- Born: Chris Antonopoulos November 7, 1973 (age 52)
- Genres: Metal rock gothic metal post-grunge alternative metal
- Occupation: Musician
- Instruments: drums & percussion
- Labels: Napalm Records Nuclear Blast Century Media American VooDoo SBK Records

= Seven Antonopoulos =

American musician (born 1973)

Chris Antonopoulos (born on November 7, 1973 in Dallas, Texas) is an American rock drummer, most notable for his tenure in
Opiate for the Masses.

==Career==
Antonopoulos joined Phoenix/Los Angeles hard rock band Opiate for the Masses as a drummer in 2004. Before this time, he was a drummer for Vanilla Ice for three years.
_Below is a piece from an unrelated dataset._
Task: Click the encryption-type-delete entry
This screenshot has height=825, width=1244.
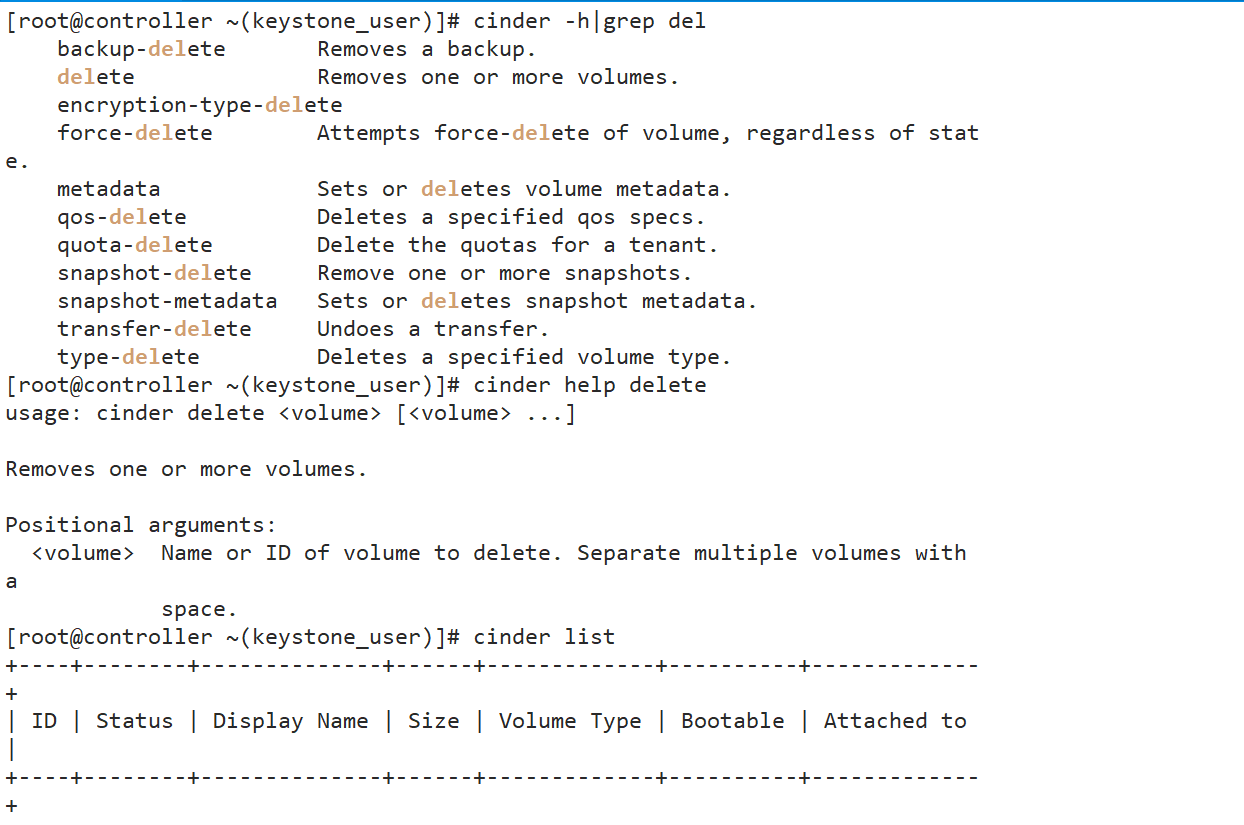Action: tap(199, 105)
In 2006, he toured with the Revolting Cocks. On 21 August 2008, he played with Ron "Bumblefoot" Thal's (Guns N' Roses) All Star Band at Rock Against Diabetes. On 3 November 2008, he left Opiate for the Masses and joined German bands Atrocity and Leaves' Eyes. He resigned from Atrocity on 27 March 2010. Seven currently plays drums for the Belgian band Channel Zero and appears in the band's 2018 Exit Humanity documentary .

Seven describes his approach to the drums as "the idea of putting on a show as well as having fun and playing. He has been featured in Modern Drummer, China's Modern Player and Drum Magazine and blogged for Modern Drummer.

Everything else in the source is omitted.